■ The problem ■
Format the lines starting at the one containing "The height and width of the screenshot is (1568, 332)." and ending at the one containing "(x=581, y=964)" as a numbered list, leaving out blank lines. Include only those lines.

■ Listing ■

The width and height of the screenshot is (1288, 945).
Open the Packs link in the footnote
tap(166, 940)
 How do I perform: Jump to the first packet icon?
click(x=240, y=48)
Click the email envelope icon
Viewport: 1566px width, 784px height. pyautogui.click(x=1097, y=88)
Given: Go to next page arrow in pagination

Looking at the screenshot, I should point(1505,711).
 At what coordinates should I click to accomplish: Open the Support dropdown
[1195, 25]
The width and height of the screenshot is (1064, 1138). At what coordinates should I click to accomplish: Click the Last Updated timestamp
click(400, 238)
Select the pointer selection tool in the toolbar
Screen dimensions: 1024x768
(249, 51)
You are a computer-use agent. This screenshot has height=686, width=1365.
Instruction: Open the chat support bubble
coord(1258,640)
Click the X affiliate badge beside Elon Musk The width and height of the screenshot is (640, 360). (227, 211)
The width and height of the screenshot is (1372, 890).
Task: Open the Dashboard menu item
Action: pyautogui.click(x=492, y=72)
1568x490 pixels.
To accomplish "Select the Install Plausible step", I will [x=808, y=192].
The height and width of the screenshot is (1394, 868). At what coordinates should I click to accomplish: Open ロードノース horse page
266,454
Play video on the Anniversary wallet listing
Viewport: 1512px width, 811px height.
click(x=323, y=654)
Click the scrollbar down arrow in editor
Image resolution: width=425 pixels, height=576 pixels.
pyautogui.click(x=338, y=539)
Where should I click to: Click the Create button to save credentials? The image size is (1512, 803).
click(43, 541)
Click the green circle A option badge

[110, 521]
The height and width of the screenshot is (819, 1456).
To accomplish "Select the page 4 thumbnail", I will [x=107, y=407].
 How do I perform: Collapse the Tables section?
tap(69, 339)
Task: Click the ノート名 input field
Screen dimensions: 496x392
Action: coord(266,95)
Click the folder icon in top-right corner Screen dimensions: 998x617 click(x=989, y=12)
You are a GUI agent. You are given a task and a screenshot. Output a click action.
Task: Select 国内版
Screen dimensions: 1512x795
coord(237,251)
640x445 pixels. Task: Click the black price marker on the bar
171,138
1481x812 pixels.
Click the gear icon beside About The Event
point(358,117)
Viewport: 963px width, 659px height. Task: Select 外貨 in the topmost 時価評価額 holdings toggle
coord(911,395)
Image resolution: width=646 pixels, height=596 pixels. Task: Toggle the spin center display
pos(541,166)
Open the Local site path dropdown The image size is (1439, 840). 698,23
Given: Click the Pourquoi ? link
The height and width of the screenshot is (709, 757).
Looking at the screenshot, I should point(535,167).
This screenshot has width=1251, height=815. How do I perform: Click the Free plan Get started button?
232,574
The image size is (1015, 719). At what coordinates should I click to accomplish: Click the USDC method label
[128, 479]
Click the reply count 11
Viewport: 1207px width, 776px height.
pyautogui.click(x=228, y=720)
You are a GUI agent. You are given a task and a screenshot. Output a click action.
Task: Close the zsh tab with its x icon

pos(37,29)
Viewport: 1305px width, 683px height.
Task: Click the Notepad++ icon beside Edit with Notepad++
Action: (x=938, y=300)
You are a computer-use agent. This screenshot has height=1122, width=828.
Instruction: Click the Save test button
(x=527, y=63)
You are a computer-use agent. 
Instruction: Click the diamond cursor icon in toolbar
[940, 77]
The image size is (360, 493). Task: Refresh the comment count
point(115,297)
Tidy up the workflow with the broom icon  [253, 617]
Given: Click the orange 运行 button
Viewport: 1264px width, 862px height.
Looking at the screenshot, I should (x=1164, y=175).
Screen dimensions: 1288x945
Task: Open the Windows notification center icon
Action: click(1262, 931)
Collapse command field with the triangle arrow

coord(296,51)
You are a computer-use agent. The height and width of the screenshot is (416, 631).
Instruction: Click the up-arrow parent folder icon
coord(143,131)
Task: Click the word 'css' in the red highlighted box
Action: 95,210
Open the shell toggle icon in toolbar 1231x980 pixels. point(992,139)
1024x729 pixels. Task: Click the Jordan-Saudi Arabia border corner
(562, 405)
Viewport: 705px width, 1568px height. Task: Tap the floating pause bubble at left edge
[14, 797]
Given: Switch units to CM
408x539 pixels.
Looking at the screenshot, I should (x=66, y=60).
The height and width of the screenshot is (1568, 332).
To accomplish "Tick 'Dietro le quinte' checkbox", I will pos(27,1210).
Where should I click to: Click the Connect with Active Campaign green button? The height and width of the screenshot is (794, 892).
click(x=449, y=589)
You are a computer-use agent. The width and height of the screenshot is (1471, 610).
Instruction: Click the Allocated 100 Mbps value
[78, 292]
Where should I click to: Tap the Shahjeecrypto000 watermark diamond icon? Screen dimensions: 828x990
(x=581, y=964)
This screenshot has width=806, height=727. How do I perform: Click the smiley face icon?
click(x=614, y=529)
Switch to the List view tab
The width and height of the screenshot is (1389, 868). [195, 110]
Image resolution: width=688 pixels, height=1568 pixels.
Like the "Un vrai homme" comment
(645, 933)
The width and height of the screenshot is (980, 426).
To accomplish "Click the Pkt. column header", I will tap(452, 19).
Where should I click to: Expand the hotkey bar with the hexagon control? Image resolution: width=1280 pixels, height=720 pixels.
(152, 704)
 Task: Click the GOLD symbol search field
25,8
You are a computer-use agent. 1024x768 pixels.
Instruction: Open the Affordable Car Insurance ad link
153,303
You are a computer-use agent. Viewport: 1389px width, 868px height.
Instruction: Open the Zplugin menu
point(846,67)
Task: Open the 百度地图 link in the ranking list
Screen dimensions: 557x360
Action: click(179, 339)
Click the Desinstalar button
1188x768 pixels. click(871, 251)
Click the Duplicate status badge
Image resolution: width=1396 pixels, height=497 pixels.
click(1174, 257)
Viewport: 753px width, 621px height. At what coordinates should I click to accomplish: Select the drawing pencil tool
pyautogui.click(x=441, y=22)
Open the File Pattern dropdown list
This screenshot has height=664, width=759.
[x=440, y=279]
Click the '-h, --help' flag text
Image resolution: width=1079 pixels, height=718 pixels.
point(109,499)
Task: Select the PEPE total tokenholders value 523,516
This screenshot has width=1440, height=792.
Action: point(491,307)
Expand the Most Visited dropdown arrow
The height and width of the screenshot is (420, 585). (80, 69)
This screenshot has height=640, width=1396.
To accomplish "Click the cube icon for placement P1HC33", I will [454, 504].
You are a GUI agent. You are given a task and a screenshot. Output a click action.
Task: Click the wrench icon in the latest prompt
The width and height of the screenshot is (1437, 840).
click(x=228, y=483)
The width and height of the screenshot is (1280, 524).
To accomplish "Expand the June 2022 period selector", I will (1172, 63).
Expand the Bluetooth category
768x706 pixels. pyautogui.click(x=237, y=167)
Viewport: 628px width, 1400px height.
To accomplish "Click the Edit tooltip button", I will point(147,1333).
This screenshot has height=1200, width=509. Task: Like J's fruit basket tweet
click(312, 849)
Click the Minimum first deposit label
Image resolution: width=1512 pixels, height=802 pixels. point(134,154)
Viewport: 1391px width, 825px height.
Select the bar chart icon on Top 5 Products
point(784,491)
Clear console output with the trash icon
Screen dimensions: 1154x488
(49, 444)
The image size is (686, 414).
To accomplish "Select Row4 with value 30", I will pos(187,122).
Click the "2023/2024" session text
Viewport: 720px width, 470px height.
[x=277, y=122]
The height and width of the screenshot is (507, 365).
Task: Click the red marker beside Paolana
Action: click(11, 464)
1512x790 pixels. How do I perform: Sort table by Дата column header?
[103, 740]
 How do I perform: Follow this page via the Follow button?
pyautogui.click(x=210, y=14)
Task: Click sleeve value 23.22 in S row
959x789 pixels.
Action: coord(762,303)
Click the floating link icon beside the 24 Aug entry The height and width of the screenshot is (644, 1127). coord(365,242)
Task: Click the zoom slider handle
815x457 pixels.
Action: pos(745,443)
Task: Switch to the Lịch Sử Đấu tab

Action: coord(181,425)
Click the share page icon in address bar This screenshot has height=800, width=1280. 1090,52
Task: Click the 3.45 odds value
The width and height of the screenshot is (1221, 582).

■ Response below ■
1. The height and width of the screenshot is (1568, 332).
2. To accomplish "Tick 'Dietro le quinte' checkbox", I will pos(27,1210).
3. Where should I click to: Click the Connect with Active Campaign green button? The height and width of the screenshot is (794, 892).
4. click(x=449, y=589)
5. You are a computer-use agent. The width and height of the screenshot is (1471, 610).
6. Instruction: Click the Allocated 100 Mbps value
7. [78, 292]
8. Where should I click to: Tap the Shahjeecrypto000 watermark diamond icon? Screen dimensions: 828x990
9. (x=581, y=964)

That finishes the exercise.